Stored records:
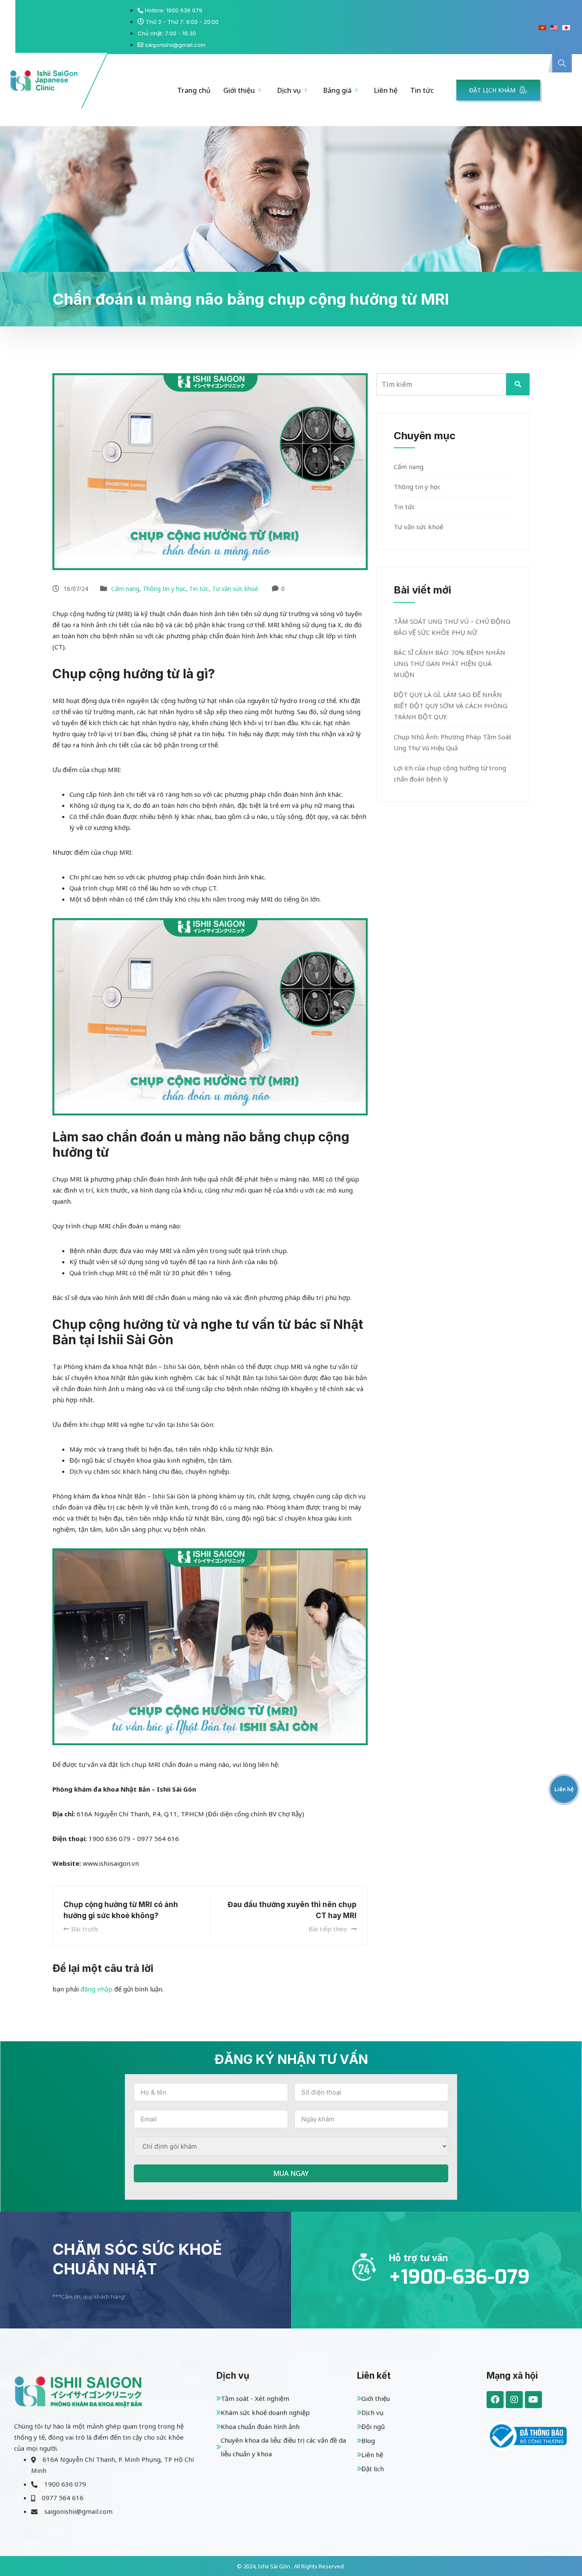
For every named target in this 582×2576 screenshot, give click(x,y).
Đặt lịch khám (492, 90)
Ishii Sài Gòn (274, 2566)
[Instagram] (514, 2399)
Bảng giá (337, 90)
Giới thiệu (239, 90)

**WORK ITEM:**
Each line above should be returned exactly as it stands, minus any pictures.

**ANSWER TO THIS EXERCISE:**
For every named target in this 582×2576 screenshot, give click(x,y).
Đặt lịch khám (492, 90)
Ishii Sài Gòn (274, 2566)
[Instagram] (514, 2399)
Bảng giá (337, 90)
Giới thiệu (239, 90)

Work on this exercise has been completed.